We developed an automatic computerized digital forensics approach for human skull identification using feature extraction in tandem with an SVM. We applied a digital forensics framework to classify human skulls with and without mandibles. We tested four different feature extraction filters for feature extraction that resulted in different classification accuracies. GCLM achieved the maximum accuracy with features generated from Gabor and fractal features (>99%). In contrast, DWT features resulted in identification prediction accuracies <95%. The combination of the four feature extraction techniques produced an accuracy rate >99% for skulls both with and without mandibles. Thus, every human skull has unique features that can be used to distinguish its identity in forensics applications, especially in physical anthropology collection management.
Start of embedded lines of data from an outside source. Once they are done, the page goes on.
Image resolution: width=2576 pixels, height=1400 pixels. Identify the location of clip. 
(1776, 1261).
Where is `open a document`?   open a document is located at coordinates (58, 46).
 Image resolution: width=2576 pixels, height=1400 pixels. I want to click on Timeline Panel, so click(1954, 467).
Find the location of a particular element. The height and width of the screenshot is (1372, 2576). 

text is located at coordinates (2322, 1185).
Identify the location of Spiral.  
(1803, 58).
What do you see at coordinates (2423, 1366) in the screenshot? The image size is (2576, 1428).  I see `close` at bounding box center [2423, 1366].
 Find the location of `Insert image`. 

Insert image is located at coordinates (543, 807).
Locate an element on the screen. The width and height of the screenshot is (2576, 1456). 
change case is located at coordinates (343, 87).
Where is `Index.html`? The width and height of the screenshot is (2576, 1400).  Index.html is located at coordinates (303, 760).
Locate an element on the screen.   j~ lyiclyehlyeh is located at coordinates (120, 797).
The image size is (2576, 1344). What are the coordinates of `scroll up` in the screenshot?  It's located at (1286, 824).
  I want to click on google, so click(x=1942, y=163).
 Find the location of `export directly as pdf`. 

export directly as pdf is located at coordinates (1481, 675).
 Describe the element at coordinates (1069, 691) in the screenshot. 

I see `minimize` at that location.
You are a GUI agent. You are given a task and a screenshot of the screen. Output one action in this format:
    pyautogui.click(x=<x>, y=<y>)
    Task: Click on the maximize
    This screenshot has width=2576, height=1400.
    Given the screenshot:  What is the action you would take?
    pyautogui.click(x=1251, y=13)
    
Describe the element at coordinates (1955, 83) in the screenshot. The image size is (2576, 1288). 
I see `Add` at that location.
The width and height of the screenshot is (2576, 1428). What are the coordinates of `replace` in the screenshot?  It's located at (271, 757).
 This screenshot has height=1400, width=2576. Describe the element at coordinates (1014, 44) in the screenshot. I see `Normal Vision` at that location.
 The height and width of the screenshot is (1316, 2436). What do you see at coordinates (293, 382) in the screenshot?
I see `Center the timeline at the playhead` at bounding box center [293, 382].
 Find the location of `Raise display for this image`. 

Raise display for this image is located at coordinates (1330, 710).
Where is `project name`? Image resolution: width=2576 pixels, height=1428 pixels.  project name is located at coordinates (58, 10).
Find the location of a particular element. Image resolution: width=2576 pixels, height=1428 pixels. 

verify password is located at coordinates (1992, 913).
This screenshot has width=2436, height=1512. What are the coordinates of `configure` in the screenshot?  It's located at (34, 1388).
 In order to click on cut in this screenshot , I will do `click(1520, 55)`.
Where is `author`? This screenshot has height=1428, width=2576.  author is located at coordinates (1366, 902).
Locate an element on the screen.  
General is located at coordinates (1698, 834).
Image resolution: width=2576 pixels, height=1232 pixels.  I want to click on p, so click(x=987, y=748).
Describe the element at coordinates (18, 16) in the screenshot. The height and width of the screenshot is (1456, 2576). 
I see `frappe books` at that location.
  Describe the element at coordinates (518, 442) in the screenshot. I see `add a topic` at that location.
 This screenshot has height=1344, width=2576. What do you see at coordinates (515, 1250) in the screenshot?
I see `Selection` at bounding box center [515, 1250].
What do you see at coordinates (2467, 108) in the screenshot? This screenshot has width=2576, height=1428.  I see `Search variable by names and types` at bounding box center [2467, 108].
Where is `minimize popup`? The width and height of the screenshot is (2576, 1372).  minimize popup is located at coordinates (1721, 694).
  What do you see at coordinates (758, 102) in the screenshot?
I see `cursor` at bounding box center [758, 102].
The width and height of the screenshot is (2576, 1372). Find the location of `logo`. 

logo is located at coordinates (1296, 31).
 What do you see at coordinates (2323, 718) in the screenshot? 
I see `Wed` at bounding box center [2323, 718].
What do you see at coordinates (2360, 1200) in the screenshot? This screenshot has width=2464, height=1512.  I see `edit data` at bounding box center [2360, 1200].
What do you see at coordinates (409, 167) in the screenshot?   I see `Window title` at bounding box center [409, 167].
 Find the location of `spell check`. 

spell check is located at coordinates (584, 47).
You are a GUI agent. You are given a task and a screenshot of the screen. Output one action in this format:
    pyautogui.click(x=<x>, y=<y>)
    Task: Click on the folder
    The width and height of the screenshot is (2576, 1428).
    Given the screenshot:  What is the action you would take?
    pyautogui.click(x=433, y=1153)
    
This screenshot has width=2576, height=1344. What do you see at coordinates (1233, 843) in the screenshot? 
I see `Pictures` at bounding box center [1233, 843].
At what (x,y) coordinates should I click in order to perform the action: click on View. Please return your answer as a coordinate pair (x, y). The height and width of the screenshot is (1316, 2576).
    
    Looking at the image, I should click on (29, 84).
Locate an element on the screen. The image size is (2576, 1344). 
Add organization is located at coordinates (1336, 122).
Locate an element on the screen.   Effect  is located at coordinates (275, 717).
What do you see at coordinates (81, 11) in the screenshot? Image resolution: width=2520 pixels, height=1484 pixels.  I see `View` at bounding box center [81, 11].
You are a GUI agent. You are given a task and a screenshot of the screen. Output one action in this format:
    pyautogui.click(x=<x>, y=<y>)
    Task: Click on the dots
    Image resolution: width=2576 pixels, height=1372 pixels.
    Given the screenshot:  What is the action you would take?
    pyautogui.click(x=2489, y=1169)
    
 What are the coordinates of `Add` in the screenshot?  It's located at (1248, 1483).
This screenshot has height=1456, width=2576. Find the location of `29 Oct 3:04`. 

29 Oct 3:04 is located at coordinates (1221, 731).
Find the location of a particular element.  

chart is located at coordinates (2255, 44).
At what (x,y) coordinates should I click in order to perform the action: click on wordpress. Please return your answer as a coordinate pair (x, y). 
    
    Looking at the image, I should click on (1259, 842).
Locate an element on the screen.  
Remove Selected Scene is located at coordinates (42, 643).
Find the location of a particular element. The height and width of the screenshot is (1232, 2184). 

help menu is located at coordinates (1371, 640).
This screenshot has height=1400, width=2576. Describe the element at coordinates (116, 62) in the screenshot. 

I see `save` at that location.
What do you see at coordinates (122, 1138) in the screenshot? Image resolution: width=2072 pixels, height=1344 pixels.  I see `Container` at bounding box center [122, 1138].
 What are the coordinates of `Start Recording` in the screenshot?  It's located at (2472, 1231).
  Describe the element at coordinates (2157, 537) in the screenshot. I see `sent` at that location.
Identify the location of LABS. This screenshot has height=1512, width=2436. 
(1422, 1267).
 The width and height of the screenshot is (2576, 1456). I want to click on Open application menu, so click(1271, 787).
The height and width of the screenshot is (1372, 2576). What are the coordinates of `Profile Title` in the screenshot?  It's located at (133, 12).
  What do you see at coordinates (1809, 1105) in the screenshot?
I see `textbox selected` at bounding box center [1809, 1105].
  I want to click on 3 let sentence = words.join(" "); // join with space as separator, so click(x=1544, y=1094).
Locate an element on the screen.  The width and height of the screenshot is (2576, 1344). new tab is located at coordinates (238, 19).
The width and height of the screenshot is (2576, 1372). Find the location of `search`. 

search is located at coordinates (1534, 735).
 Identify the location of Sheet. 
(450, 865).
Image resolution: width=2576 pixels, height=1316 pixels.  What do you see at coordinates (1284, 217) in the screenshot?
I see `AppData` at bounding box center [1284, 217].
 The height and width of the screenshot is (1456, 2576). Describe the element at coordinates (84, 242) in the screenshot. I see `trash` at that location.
We can identify several future directions for research related to skull identification. For future work, it will be necessary to optimize the combined feature extraction and classification method and to explore other feature extraction techniques and classification methods for performance comparisons. Utilizing additional skull data when using the CNN method could be the main focus for such future research. Furthermore, the determination of the age and gender associated with the skulls will greatly assist researchers in identifying humans who disappeared due to natural disasters or who were victims of criminal activities.